■ **Required action**: Copy out the column below about John Howe and his multiple sclerosis fundraising word for word, from its first sentence to its last.

(Beginning of Source document)

I know this sounds like a broken record, but our industry is filled with great people. That certainly has been on display during the COVID-19 pandemic. During my series of ASA COVID-19 Town Hall video interviews (all available on ASA’s YouTube channel), the best-of-the-best in our industry have shared real-time insight into how they are best-operating their businesses in these
unprecedented times.

One of my early panelists was John Howe, CEO of Birmingham, Alabama-based American Pipe & Supply. But Howe’s excellence goes beyond his day-to-day steering of the American Pipe ship during the pandemic. When Howe still worked at office supplies giant Staples a little more than a decade ago, his sister-in-law was diagnosed with multiple sclerosis, which propelled him into immediate action.

“When I was in Atlanta, I put together some MS walking teams and I have continued that here in Birmingham,” he says. Howe was then approached by the president of the Alabama-Mississippi MS Society about American Pipe becoming a corporate sponsor. That was followed by an invitation for Howe to become the walk coordinator charged with generating other corporate involvement. Howe said yes on both accords.

In addition to being a local MS Society sponsor for eight years running, Howe also spearheads other MS awareness events, such as the highly popular bourbon-ham gatherings where some 200 brands of bourbon are on display for tasting.

(End of Source document)
(Beginning of Data for analysis)

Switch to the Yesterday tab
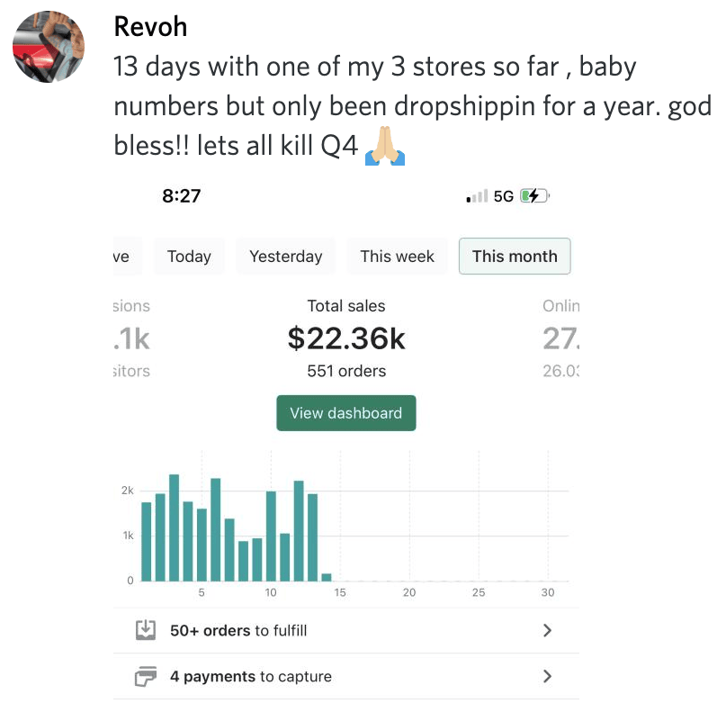The image size is (726, 712). click(x=285, y=257)
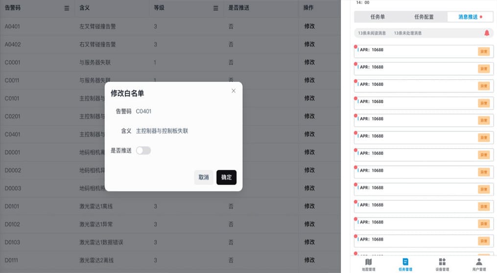The height and width of the screenshot is (273, 497).
Task: Confirm with the 确定 button
Action: click(x=226, y=178)
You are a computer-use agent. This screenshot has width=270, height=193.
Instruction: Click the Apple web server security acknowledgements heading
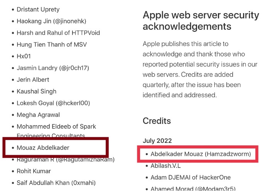coord(201,21)
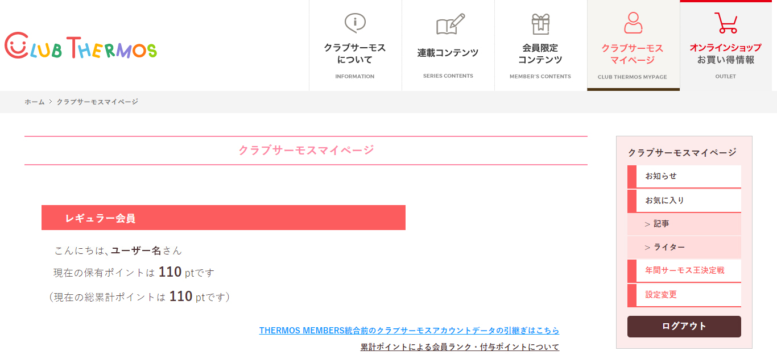
Task: Open お気に入り in the sidebar
Action: pos(684,201)
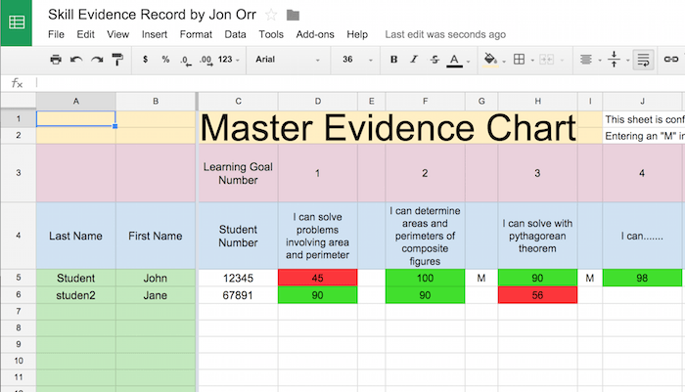Toggle strikethrough formatting
This screenshot has width=685, height=392.
coord(434,60)
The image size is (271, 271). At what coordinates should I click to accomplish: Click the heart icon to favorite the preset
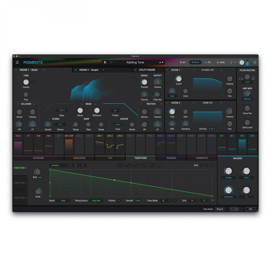(x=111, y=62)
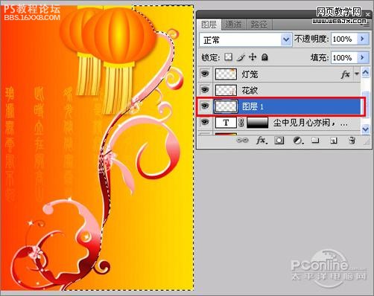The image size is (374, 296).
Task: Add a layer mask with the mask icon
Action: coord(279,141)
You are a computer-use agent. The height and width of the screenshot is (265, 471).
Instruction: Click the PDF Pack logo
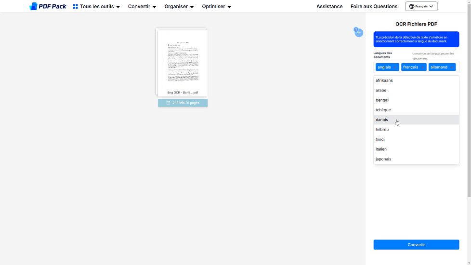coord(48,6)
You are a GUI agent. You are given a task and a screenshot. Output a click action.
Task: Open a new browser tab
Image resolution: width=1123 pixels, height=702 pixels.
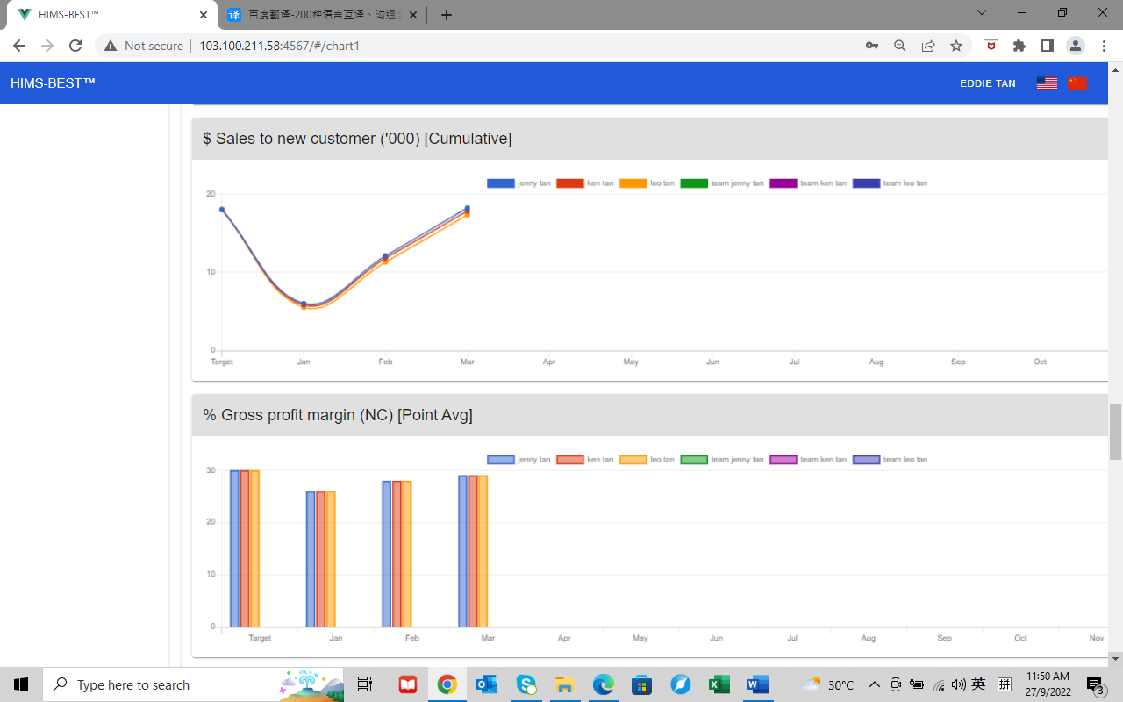pyautogui.click(x=447, y=15)
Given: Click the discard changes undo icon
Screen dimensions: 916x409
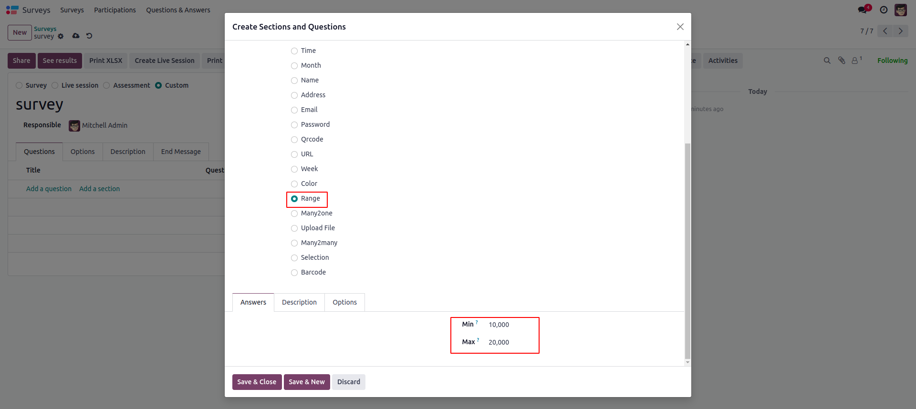Looking at the screenshot, I should (89, 36).
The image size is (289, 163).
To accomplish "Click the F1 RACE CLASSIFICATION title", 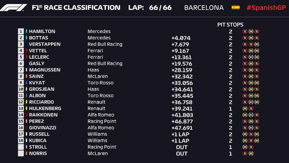I will point(76,8).
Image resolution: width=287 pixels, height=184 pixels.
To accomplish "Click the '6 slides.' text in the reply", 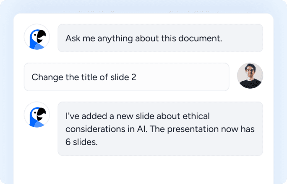I will [81, 142].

(End of Data for analysis)

■ **Reply**:
I know this sounds like a broken record, but our industry is filled with great people. That certainly has been on display during the COVID-19 pandemic. During my series of ASA COVID-19 Town Hall video interviews (all available on ASA’s YouTube channel), the best-of-the-best in our industry have shared real-time insight into how they are best-operating their businesses in these
unprecedented times.

One of my early panelists was John Howe, CEO of Birmingham, Alabama-based American Pipe & Supply. But Howe’s excellence goes beyond his day-to-day steering of the American Pipe ship during the pandemic. When Howe still worked at office supplies giant Staples a little more than a decade ago, his sister-in-law was diagnosed with multiple sclerosis, which propelled him into immediate action.

“When I was in Atlanta, I put together some MS walking teams and I have continued that here in Birmingham,” he says. Howe was then approached by the president of the Alabama-Mississippi MS Society about American Pipe becoming a corporate sponsor. That was followed by an invitation for Howe to become the walk coordinator charged with generating other corporate involvement. Howe said yes on both accords.

In addition to being a local MS Society sponsor for eight years running, Howe also spearheads other MS awareness events, such as the highly popular bourbon-ham gatherings where some 200 brands of bourbon are on display for tasting.